So what about cancer-specific death? In studies from multiple institutions, where they looked at Gleason score 6 cancers and asked what the likelihood was of dying from prostate cancer vs. competing causes, the former had a very low risk of cancer-specific death in patients 60 years and younger.
We performed similar analysis at the Harvard School of Public Health, Boston, a few years ago, looking at the Physicians’ Health Study and the Health Professionals Follow-Up Study and saw that when we re-created the biopsies and radicals, the scores of Gleason 6 and lower went up to Gleason 7 very often. In a blinded analysis, not one of the Gleason score 6 tumors was associated with lethal prostate cancer.
You’re probably thinking about what we know about conservative management in the setting of localized cancer. I would refer you to the work of Dr. Peter C. Albertsen at the Connecticut Tumor Registry, where by looking at similar types of outcomes between cancer-specific deaths and competing causes, it’s shown that there’s very low risk of dying from prostate cancer with Gleason scores 2-6 (statistics are unadjusted for deaths per 1,000 patients).
From the molecular standpoint – we’ve heard a number of times that various cancers have a risk of somatic alterations. Prostate cancer tends to have a very low number of somatic alterations, but copy number alterations are common, going from localized to advanced. We see driver mutation events occurring more in late-stage cancer, and this is provisional data from 333 localized prostate cancer [cases] from many institutions where it’s been organized from the bottom to the top starting with Gleason score 6.
What we can see is an accumulation of molecular alterations, but what I would highlight is that like adenomas, Gleason score 6 has certain characteristic alterations that we often see without driver events.
And going back to the Physicians’ Health study and the Swedish “Watchful Waiting” study, if we look at all lethal prostate cancers, the vast majority were Gleason score 7 and above. The Swedish cohort was pre-PSA, so some of these Gleason score 6 cancers were probably contaminated because of sampling. Even if we include them and look at principle component analysis, we see that the vast majority of the Gleason score 6 cases cluster together; they’re much more homogeneous, molecularly speaking, compared with the Gleason score 8 cancers that are heterogeneous and spread all over.

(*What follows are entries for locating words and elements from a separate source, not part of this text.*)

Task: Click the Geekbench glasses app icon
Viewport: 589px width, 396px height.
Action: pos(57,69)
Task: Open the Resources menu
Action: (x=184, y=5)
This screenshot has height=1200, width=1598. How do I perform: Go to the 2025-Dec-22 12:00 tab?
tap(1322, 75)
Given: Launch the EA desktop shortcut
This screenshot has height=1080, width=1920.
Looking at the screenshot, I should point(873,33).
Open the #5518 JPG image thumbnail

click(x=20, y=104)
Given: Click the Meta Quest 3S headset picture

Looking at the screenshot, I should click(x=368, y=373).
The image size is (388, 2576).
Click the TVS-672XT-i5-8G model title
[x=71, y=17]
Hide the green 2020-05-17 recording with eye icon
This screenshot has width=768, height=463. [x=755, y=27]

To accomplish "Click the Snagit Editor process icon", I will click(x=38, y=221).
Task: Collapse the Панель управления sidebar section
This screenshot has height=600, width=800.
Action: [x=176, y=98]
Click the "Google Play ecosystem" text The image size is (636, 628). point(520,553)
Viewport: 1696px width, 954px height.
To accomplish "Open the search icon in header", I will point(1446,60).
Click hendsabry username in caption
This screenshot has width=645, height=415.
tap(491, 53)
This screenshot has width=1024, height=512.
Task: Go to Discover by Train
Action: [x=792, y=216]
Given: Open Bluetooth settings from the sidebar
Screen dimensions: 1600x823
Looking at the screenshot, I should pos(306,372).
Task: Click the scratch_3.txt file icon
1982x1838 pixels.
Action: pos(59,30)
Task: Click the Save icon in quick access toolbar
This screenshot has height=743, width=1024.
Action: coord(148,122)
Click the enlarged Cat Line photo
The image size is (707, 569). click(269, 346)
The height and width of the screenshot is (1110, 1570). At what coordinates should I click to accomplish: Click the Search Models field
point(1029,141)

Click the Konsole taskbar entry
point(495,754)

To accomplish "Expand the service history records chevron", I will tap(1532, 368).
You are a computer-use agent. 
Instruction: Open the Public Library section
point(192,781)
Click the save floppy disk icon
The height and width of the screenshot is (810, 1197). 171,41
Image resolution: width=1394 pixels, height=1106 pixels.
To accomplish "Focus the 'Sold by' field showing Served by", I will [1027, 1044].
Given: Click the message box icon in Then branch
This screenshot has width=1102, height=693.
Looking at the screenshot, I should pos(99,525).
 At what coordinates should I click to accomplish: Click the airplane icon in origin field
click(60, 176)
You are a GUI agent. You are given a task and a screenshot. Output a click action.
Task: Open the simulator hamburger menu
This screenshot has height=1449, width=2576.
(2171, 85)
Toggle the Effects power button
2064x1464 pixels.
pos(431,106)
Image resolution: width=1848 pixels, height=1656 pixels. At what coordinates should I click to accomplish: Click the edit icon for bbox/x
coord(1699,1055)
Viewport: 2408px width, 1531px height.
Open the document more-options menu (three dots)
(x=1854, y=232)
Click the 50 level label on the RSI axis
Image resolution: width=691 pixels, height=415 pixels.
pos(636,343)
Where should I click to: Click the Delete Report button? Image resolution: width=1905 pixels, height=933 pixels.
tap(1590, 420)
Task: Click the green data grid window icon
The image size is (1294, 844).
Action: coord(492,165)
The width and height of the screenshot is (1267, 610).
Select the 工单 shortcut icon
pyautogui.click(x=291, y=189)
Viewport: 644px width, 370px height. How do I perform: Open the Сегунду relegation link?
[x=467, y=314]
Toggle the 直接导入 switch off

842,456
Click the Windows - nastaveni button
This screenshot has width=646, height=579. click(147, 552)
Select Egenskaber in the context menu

Another important analysis that will inform next-generation sequencing studies is to look at subclonal alterations. We believe that the subclonal mutations are the ones that are going to merge in as driver mutations, So what you can do is take the Cancer Genome Atlas data, as we’ve done, and go from Gleason score 6 all the way up to the higher-grade tumors. There are more deletions and genomic focus as you go higher, but also you see that the majority of Gleason score 6 cancers are clonal for these alterations. As you move on up to higher-grade tumors, you start seeing some subclonal emergence of driver lesions.
So I would argue that the Gleason pattern 3 or Gleason score 6 cancers have a very, very low risk of disease compared to other cancer grades and is not associated with death following definitive treatment, and is probably dramatically overtreated. It’s genetically homogeneous, and we see little evidence of subclonal driver mutations in Gleason score 6. So my answer to the question “Should Gleason score 6 be called cancer?” is “no.” But I do agree entirely that we need to have categories of risk, and so Gleason score 6 – or whatever we end up calling it – should be recognized as a group of tumors with a very low risk of aggressiveness.
Dr. Mark A. Rubin is the director of the Institute for Precision Medicine at Weill Cornell Medical College, New York. He reported no relevant financial disclosures.
Dr. Epstein and Dr. Rubin made their remarks at the annual meeting of the Society for Urologic Oncology. Reporter Deepak Chitnis covered their presentation.